Who was Richard Strauss? Information on German composer Richard Strauss life story, biography, works and compositions.
Richard Strauss; (1864-1949), German composer. He is best known for his operas, including Salome and Der Rosenkavalier, and for his symphonic tone poems, such as Don Juan and Till Eulenspiegel’s Merry Pranks. Because he constantly experimented with harmonies and rhythms, Strauss was at first regarded as a radical innovator. Later critics, however, saw him as a major figure of the splendid twilight of German Bomanticism.
Strauss was born in Munich on June 11, 1864. His father, Franz Strauss, was a celebrated horn virtuoso. Young Richard began composing when he was six, and his first symphony was performed when he was 18. He began a distinguished conducting career in 1885, when he succeeded Hans von Bülow as director of the Meiningen Orchestra. He later held other important conducting posts, including those with the Weimar court orchestra (1889-1894) and the Royal Opera House, Berlin (1898-1910).
Strauss’ earliest works were conventional, but he quickly adapted to his own purposes the more advanced usages of his day. The first of his great tone poems was Don Juan (1889). His first opera, Guntram, heavily Wagnerian in style, was given in Weimar in 1894. His operatic period, however, did not begin effectively until 1905. In the interim he wrote his other major tone poems, including Death and Transfiguration (1890), Till Eulenspiegel’s Merry Pranks (1895), Thus Spake Zarathustra (1896), Don Quixote (1898), and A Hero’s Life (1899).
In 1905, having gained international fame as a conductor and as a composer of orchestral works, Strauss attracted the attention of the operatic world with the masterful Salome.
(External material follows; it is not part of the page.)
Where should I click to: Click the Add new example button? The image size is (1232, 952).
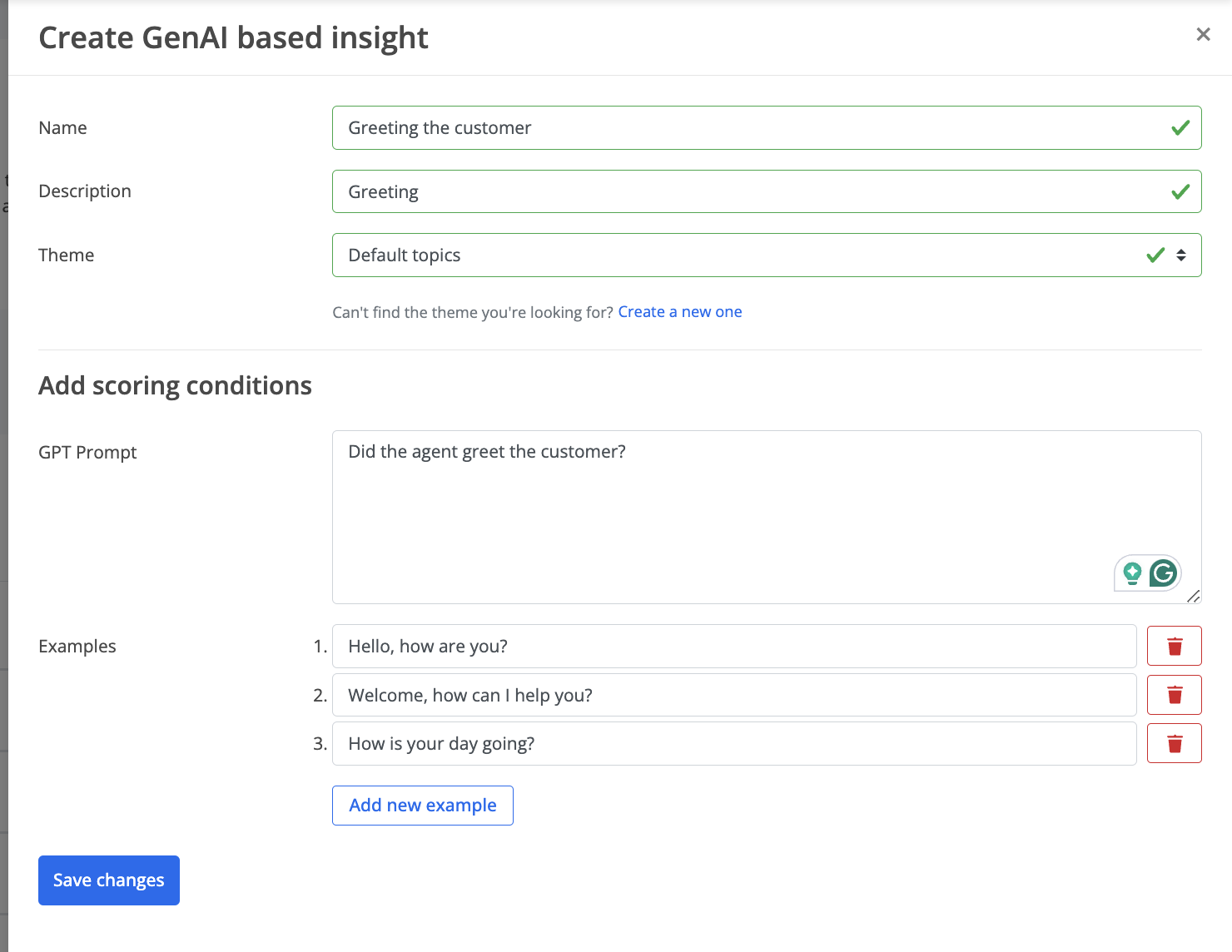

The libretto was a German translation, by Hedwig Lachmann, of Oscar Wilde’s notorious play of that name. Next came Elektro (1909), which had a libretto by Hugo von Hofmannsthal and marked the beginning of Strauss’ successful collaboration of about 20 years with the great Austrian poet. Elektra was followed by Der Rosenkavalier (1911), perhaps Strauss’ best-loved opera, famous for its lilting, exquisite waltzes. Ariadne auf Naxos, first performed in 1912, was given in a revised version in 1916. Other operas done in collaboration with Hofmannsthal were Die Frau ohne Schatten (1919), Die ägyptische Helena (1928), and Arabella (1933).
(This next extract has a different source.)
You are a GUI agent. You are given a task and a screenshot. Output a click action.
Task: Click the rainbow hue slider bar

Strauss’ last years were stormy. His attitude toward the Hitler regime was ambiguous. In 1933 he became president of the powerful Reichsmusikkammer, an agency that controlled the musical life of Nazi Germany. He came into conflict with the Nazi authorities, however, and resigned in 1935. In 1947, aged and feeble, he visited London, where he participated in a Strauss festival. In June 1948, a Munich denazification court cleared him of collaboration charges. He died at his Bavarian retreat in Garmisch-Parten-kirchen on Sept. 8, 1949.